Ontario MPP
- In office 1908–1914
- Preceded by: Hugh Montgomery
- Succeeded by: John Burton Martyn
- Constituency: Lambton East

Personal details
- Born: August 10, 1848 County Armagh, Ireland
- Died: October 13, 1919 (aged 71) Watford, Ontario
- Party: Liberal
- Spouse: Elizabeth Smith ​(m. 1876)​
- Occupation: Farmer

= Robert John McCormick =

Canadian politician

Robert John McCormick (August 10, 1848 - October 13, 1919) was an Ontario farmer and political figure. He represented Lambton East in the Legislative Assembly of Ontario from 1908 to 1914 as a Liberal member.
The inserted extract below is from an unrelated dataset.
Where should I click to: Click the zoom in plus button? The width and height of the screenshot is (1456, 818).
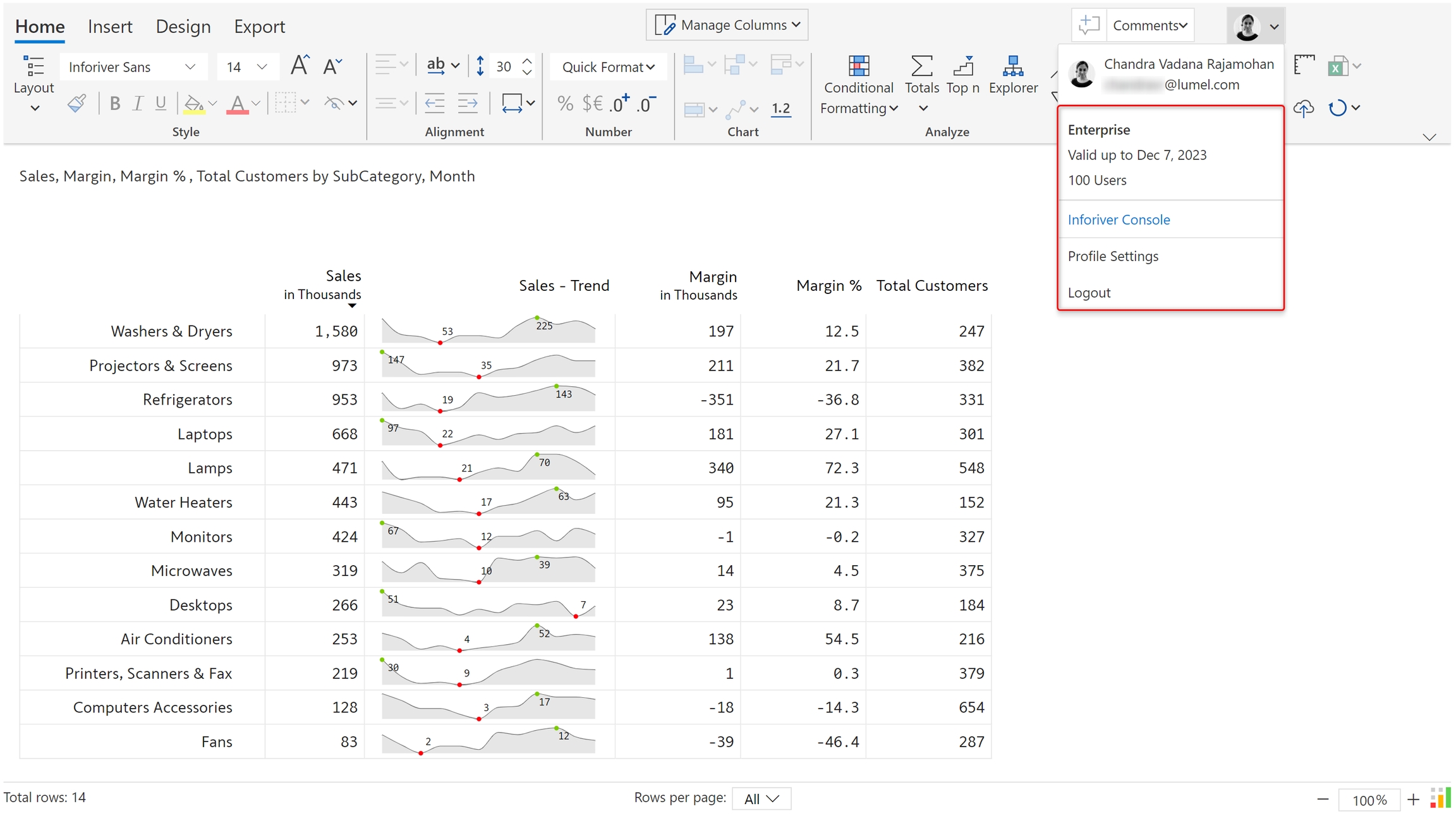(1413, 800)
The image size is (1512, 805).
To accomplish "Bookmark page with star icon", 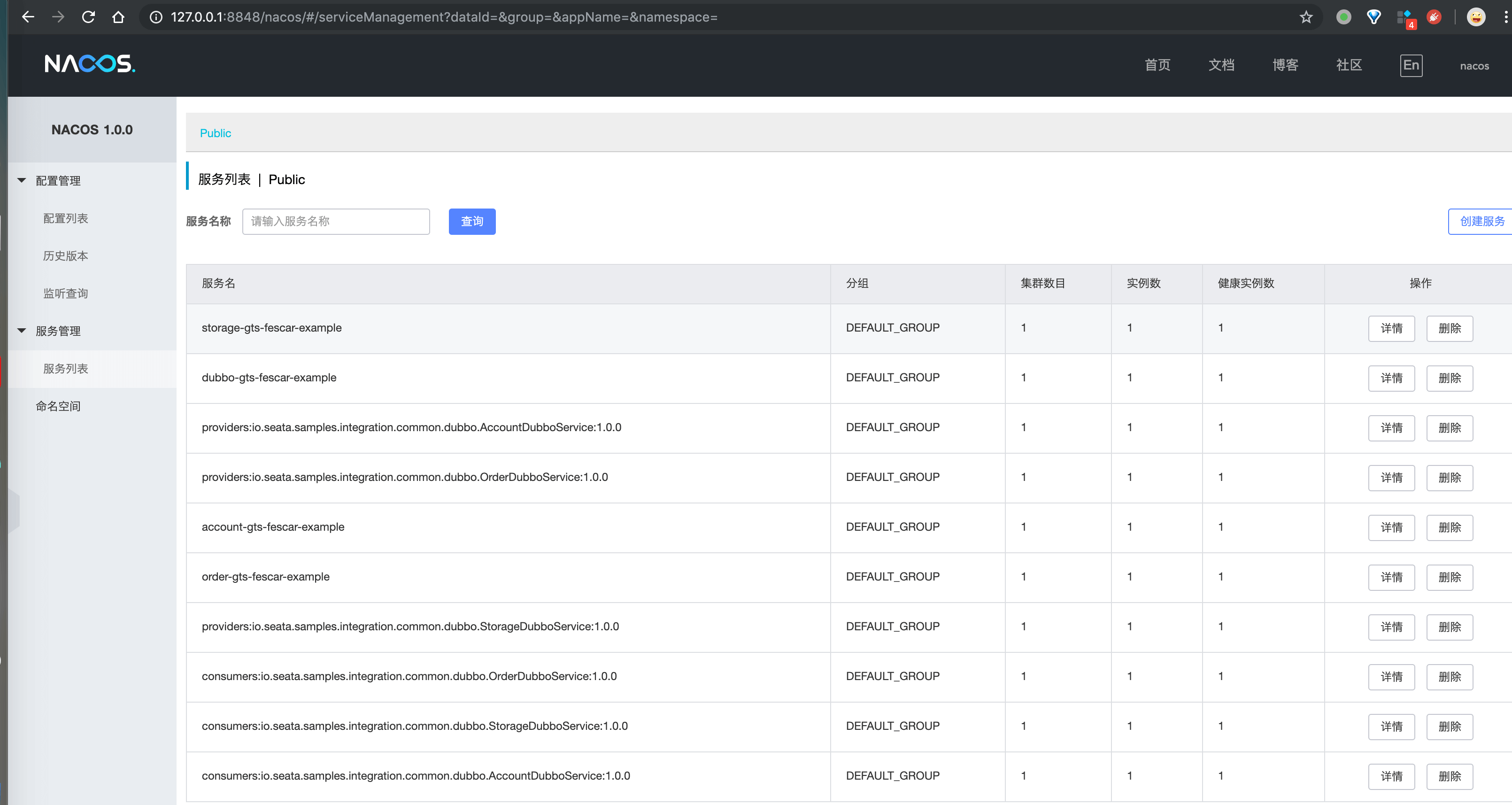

He was born in County Armagh, Ireland, the son of Joseph McCormick who was of Scottish descent, and came to Warwick Township, Canada East in 1862. He became a brick maker and bought a brickyard there in 1877. In 1876, he married Elizabeth Smith. McCormick served on the council for Warwick, was reeve from 1891 to 1894 and warden for Lambton County in 1892. He ran unsuccessfully for a seat in the provincial assembly in 1894. He was defeated by John Burton Martyn in 1914. He died 13 October 1919.